Pressemitteilung:

  • 23. August 2006

Rainer Bischoff: Kürzung der Witwenrente ist Unsinn - Vorschlag fern der Realität

Der einsame Vorstoß des SPD-Wirtschaftspolitikers in der Berliner Bundestagsfraktion, Rainer Wend, zur Kürzung der Witwenrente stößt in der SPD-Landtagsfraktion auf völliges Unverständnis, Kopfschütteln und Ablehnung. "Man fragt sich", so der sozialpolitische Sprecher Rainer Bischoff, "wie weit manche unserer Berliner Politiker von der Lebenswirklichkeit entfernt sind. Zu Schlussfolgern, die Witwenrente sei die Ursache für die geringere Beschäftigung der Frauen beziehungsweise für deren besonders hohe Arbeitslosigkeit, ist wirklichkeitsfremd und konstruiert. Die Bürgerinnen und Bürger sind durch die aktuellen Reformen bereits derart belastet, dass ihnen zu Recht eine Kürzung der Witwenrente nicht zuzumuten ist." Die SPD-Landtagsfraktion in NRW lehne sowohl Inhalt als auch Ziel der von Rainer Wend vorgeschlagenen Einschnitte ab.

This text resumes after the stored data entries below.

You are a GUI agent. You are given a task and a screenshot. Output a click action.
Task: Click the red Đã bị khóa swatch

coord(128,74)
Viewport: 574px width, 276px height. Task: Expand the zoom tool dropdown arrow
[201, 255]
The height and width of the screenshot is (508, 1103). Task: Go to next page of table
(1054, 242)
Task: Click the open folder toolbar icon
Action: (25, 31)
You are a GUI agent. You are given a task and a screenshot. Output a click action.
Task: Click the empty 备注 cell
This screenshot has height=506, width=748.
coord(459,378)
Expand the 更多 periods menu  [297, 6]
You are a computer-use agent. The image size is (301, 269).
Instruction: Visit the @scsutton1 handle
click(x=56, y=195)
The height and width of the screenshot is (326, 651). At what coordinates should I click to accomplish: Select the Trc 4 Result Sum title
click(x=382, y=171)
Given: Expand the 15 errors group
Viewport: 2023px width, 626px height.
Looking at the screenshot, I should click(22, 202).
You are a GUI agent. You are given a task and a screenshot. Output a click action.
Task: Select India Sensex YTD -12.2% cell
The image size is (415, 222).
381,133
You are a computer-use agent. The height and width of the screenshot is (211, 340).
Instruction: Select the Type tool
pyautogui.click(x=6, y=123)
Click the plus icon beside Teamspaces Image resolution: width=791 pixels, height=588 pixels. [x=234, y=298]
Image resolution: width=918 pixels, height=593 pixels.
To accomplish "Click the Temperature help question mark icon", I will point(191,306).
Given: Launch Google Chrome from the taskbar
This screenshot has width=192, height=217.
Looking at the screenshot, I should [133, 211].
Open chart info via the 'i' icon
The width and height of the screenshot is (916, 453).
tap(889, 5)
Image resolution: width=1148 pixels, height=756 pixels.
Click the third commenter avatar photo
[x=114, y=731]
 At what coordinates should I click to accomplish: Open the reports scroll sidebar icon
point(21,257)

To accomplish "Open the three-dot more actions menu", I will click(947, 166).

"In einem Punkt", ergänzte Rainer Bischoff, "hat Rainer Wend recht: Sein wirklichkeitsfremder Vorschlag könnte auch bei politischer Unterstützung, die ich nirgendwo sehe, in den kommenden Jahren überhaupt nicht umgesetzt werden. Keine sozialdemokratische Programmatik und keine mit der SPD getroffene Koalitionsvereinbarung, sieht eine derart hanebüchene Veränderung im Rentensystem vor. Insofern können wir die Menschen in Nordrhein-Westfalen beruhigen, dieser Vorschlag ist bedeutungslos und bleibt vor allem folgenlos."